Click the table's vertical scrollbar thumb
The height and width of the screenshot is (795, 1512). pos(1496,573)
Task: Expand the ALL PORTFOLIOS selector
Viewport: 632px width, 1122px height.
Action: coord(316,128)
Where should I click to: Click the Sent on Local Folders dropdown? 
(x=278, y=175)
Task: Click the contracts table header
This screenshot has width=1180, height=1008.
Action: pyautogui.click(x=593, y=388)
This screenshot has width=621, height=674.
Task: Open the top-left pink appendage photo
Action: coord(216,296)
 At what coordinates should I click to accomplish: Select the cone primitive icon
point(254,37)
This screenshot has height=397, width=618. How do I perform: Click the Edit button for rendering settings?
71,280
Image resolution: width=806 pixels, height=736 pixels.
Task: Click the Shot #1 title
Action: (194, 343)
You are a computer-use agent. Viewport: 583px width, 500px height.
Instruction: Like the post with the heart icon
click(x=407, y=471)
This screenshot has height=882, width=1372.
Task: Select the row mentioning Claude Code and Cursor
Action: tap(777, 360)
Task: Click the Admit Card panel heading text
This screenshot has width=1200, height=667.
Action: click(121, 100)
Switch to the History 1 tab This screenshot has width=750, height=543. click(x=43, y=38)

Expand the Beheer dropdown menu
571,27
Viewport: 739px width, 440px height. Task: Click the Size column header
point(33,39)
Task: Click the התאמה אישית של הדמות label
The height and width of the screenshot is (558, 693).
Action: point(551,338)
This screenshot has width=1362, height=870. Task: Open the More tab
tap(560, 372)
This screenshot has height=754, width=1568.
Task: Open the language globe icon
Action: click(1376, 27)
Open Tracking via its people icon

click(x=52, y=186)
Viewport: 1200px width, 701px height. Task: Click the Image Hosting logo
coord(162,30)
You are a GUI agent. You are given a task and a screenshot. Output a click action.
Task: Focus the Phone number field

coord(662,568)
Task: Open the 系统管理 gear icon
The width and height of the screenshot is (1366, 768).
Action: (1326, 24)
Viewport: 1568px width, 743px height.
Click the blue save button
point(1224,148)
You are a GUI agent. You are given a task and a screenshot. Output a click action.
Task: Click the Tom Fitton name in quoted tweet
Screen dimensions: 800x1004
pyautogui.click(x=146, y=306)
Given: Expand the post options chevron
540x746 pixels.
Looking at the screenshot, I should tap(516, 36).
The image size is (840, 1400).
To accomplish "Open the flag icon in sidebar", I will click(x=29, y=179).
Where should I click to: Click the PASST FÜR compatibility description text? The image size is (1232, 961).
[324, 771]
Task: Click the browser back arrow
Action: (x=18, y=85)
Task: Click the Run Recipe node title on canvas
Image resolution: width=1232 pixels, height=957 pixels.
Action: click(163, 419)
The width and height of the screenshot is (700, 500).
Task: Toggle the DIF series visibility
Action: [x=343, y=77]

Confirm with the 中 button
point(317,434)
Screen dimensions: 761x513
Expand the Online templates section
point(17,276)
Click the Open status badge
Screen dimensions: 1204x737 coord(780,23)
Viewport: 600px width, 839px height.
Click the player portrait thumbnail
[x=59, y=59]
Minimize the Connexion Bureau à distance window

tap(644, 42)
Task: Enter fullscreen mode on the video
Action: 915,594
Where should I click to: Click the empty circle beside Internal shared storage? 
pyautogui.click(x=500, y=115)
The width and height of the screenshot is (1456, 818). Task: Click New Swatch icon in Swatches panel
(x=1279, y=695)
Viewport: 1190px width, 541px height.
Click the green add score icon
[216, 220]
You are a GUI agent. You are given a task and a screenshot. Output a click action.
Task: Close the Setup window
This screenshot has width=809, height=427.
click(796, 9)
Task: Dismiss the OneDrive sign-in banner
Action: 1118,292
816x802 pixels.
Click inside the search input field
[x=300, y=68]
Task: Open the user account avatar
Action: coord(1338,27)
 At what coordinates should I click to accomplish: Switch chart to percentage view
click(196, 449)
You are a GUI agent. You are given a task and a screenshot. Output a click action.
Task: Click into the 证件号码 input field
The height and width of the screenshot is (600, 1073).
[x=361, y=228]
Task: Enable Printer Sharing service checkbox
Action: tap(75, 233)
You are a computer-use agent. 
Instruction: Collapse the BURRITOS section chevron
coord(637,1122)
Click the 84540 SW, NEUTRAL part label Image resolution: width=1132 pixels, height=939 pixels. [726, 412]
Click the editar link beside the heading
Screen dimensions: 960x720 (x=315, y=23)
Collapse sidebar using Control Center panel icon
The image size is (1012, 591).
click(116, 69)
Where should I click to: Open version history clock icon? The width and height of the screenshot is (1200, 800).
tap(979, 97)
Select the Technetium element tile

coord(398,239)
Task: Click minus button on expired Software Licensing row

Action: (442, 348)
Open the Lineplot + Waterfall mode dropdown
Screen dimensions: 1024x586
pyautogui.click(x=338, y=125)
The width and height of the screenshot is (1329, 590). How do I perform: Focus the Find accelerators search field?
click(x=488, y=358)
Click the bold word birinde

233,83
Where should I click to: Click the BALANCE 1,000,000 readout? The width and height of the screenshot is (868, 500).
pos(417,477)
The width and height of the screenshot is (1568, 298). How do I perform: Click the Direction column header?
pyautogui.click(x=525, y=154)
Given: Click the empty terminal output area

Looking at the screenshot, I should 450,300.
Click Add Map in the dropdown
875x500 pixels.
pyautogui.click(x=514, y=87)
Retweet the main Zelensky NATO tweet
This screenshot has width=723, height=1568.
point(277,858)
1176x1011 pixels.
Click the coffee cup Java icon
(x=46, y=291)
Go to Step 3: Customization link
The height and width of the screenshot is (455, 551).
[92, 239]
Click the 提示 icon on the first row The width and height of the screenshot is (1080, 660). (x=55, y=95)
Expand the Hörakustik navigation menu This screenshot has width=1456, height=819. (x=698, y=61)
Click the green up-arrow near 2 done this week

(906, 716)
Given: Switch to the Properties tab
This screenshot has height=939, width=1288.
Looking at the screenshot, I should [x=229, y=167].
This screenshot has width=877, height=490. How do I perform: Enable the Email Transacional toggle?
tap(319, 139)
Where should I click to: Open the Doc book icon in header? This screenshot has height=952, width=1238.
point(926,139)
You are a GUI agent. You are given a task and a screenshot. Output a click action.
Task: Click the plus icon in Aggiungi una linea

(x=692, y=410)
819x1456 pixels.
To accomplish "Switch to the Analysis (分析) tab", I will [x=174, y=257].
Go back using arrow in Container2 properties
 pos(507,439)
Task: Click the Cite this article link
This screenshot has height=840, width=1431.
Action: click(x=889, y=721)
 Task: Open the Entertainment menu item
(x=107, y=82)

## What to work on
Exactly as they stand above, retype all of the records.

## Answer for the task
Click the table's vertical scrollbar thumb
The height and width of the screenshot is (795, 1512). pos(1496,573)
Task: Expand the ALL PORTFOLIOS selector
Viewport: 632px width, 1122px height.
Action: coord(316,128)
Where should I click to: Click the Sent on Local Folders dropdown? 
(x=278, y=175)
Task: Click the contracts table header
This screenshot has width=1180, height=1008.
Action: pyautogui.click(x=593, y=388)
This screenshot has width=621, height=674.
Task: Open the top-left pink appendage photo
Action: coord(216,296)
 At what coordinates should I click to accomplish: Select the cone primitive icon
point(254,37)
This screenshot has height=397, width=618. How do I perform: Click the Edit button for rendering settings?
71,280
Image resolution: width=806 pixels, height=736 pixels.
Task: Click the Shot #1 title
Action: (194, 343)
You are a computer-use agent. Viewport: 583px width, 500px height.
Instruction: Like the post with the heart icon
click(x=407, y=471)
This screenshot has height=882, width=1372.
Task: Select the row mentioning Claude Code and Cursor
Action: tap(777, 360)
Task: Click the Admit Card panel heading text
This screenshot has width=1200, height=667.
Action: click(121, 100)
Switch to the History 1 tab This screenshot has width=750, height=543. click(x=43, y=38)

Expand the Beheer dropdown menu
571,27
Viewport: 739px width, 440px height. Task: Click the Size column header
point(33,39)
Task: Click the התאמה אישית של הדמות label
The height and width of the screenshot is (558, 693).
Action: point(551,338)
This screenshot has width=1362, height=870. Task: Open the More tab
tap(560, 372)
This screenshot has height=754, width=1568.
Task: Open the language globe icon
Action: click(1376, 27)
Open Tracking via its people icon

click(x=52, y=186)
Viewport: 1200px width, 701px height. Task: Click the Image Hosting logo
coord(162,30)
You are a GUI agent. You are given a task and a screenshot. Output a click action.
Task: Focus the Phone number field

coord(662,568)
Task: Open the 系统管理 gear icon
The width and height of the screenshot is (1366, 768).
Action: (1326, 24)
Viewport: 1568px width, 743px height.
Click the blue save button
point(1224,148)
You are a GUI agent. You are given a task and a screenshot. Output a click action.
Task: Click the Tom Fitton name in quoted tweet
Screen dimensions: 800x1004
pyautogui.click(x=146, y=306)
Given: Expand the post options chevron
540x746 pixels.
Looking at the screenshot, I should tap(516, 36).
The image size is (840, 1400).
To accomplish "Open the flag icon in sidebar", I will click(x=29, y=179).
Where should I click to: Click the PASST FÜR compatibility description text? The image size is (1232, 961).
[324, 771]
Task: Click the browser back arrow
Action: (x=18, y=85)
Task: Click the Run Recipe node title on canvas
Image resolution: width=1232 pixels, height=957 pixels.
Action: click(163, 419)
The width and height of the screenshot is (700, 500).
Task: Toggle the DIF series visibility
Action: [x=343, y=77]

Confirm with the 中 button
point(317,434)
Screen dimensions: 761x513
Expand the Online templates section
point(17,276)
Click the Open status badge
Screen dimensions: 1204x737 coord(780,23)
Viewport: 600px width, 839px height.
Click the player portrait thumbnail
[x=59, y=59]
Minimize the Connexion Bureau à distance window

tap(644, 42)
Task: Enter fullscreen mode on the video
Action: 915,594
Where should I click to: Click the empty circle beside Internal shared storage? 
pyautogui.click(x=500, y=115)
The width and height of the screenshot is (1456, 818). Task: Click New Swatch icon in Swatches panel
(x=1279, y=695)
Viewport: 1190px width, 541px height.
Click the green add score icon
[216, 220]
You are a GUI agent. You are given a task and a screenshot. Output a click action.
Task: Close the Setup window
This screenshot has width=809, height=427.
click(796, 9)
Task: Dismiss the OneDrive sign-in banner
Action: 1118,292
816x802 pixels.
Click inside the search input field
[x=300, y=68]
Task: Open the user account avatar
Action: coord(1338,27)
 At what coordinates should I click to accomplish: Switch chart to percentage view
click(196, 449)
You are a GUI agent. You are given a task and a screenshot. Output a click action.
Task: Click into the 证件号码 input field
The height and width of the screenshot is (600, 1073).
[x=361, y=228]
Task: Enable Printer Sharing service checkbox
Action: tap(75, 233)
You are a computer-use agent. 
Instruction: Collapse the BURRITOS section chevron
coord(637,1122)
Click the 84540 SW, NEUTRAL part label Image resolution: width=1132 pixels, height=939 pixels. [726, 412]
Click the editar link beside the heading
Screen dimensions: 960x720 (x=315, y=23)
Collapse sidebar using Control Center panel icon
The image size is (1012, 591).
click(116, 69)
Where should I click to: Open version history clock icon? The width and height of the screenshot is (1200, 800).
tap(979, 97)
Select the Technetium element tile

coord(398,239)
Task: Click minus button on expired Software Licensing row

Action: (442, 348)
Open the Lineplot + Waterfall mode dropdown
Screen dimensions: 1024x586
pyautogui.click(x=338, y=125)
The width and height of the screenshot is (1329, 590). How do I perform: Focus the Find accelerators search field?
click(x=488, y=358)
Click the bold word birinde

233,83
Where should I click to: Click the BALANCE 1,000,000 readout? The width and height of the screenshot is (868, 500).
pos(417,477)
The width and height of the screenshot is (1568, 298). How do I perform: Click the Direction column header?
pyautogui.click(x=525, y=154)
Given: Click the empty terminal output area

Looking at the screenshot, I should 450,300.
Click Add Map in the dropdown
875x500 pixels.
pyautogui.click(x=514, y=87)
Retweet the main Zelensky NATO tweet
This screenshot has width=723, height=1568.
point(277,858)
1176x1011 pixels.
Click the coffee cup Java icon
(x=46, y=291)
Go to Step 3: Customization link
The height and width of the screenshot is (455, 551).
[92, 239]
Click the 提示 icon on the first row The width and height of the screenshot is (1080, 660). (x=55, y=95)
Expand the Hörakustik navigation menu This screenshot has width=1456, height=819. (x=698, y=61)
Click the green up-arrow near 2 done this week

(906, 716)
Given: Switch to the Properties tab
This screenshot has height=939, width=1288.
Looking at the screenshot, I should [x=229, y=167].
This screenshot has width=877, height=490. How do I perform: Enable the Email Transacional toggle?
tap(319, 139)
Where should I click to: Open the Doc book icon in header? This screenshot has height=952, width=1238.
point(926,139)
You are a GUI agent. You are given a task and a screenshot. Output a click action.
Task: Click the plus icon in Aggiungi una linea

(x=692, y=410)
819x1456 pixels.
To accomplish "Switch to the Analysis (分析) tab", I will [x=174, y=257].
Go back using arrow in Container2 properties
 pos(507,439)
Task: Click the Cite this article link
This screenshot has height=840, width=1431.
Action: click(x=889, y=721)
 Task: Open the Entertainment menu item
(x=107, y=82)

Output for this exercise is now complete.